» Work to complete: Would you please transcribe exactly the lines from the one containing "is (399, 316)." through the end of the material below, and only those?

Segment Start: Records

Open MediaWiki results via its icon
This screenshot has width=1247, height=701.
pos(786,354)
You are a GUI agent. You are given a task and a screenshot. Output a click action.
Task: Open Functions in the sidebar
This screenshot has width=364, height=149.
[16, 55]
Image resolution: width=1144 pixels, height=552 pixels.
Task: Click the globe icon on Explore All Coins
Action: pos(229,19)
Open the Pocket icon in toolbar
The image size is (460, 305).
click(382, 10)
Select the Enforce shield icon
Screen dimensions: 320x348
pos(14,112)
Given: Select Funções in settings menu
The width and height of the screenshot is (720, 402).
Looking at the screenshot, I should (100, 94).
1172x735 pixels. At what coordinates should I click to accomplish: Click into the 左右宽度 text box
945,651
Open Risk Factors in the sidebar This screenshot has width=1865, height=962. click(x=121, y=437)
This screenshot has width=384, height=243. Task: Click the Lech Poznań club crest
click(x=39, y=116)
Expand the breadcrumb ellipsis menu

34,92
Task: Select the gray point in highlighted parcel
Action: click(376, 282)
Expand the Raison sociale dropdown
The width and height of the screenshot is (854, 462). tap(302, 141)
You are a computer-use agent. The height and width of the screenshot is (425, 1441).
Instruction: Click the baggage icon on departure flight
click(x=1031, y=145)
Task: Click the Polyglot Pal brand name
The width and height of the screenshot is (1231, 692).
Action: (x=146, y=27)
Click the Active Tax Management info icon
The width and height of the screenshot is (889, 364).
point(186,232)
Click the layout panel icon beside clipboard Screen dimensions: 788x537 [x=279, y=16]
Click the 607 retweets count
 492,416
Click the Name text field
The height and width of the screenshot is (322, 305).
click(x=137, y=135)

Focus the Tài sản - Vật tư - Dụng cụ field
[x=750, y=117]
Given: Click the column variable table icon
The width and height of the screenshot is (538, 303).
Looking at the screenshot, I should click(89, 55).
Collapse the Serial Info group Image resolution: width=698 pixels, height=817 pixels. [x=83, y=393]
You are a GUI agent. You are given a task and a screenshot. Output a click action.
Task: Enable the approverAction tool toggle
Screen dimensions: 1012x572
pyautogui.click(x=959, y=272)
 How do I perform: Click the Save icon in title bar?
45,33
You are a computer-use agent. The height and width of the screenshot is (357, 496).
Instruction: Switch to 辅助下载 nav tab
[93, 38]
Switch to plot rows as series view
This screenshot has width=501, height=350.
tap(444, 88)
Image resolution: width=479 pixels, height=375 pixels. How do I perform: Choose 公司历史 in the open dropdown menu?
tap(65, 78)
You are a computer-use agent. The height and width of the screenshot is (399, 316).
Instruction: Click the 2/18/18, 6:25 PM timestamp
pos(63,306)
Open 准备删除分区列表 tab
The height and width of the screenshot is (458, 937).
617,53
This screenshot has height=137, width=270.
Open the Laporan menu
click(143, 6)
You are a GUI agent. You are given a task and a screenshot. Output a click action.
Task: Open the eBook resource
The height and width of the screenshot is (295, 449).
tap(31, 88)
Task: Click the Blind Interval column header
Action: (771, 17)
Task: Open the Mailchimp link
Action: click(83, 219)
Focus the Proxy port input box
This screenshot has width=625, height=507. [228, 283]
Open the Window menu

Segment End: Records

» Exercise solution:
You are a computer-use agent. The height and width of the screenshot is (399, 316).
Instruction: Click the 2/18/18, 6:25 PM timestamp
pos(63,306)
Open 准备删除分区列表 tab
The height and width of the screenshot is (458, 937).
617,53
This screenshot has height=137, width=270.
Open the Laporan menu
click(143, 6)
You are a GUI agent. You are given a task and a screenshot. Output a click action.
Task: Open the eBook resource
The height and width of the screenshot is (295, 449).
tap(31, 88)
Task: Click the Blind Interval column header
Action: (771, 17)
Task: Open the Mailchimp link
Action: click(83, 219)
Focus the Proxy port input box
This screenshot has width=625, height=507. [228, 283]
Open the Window menu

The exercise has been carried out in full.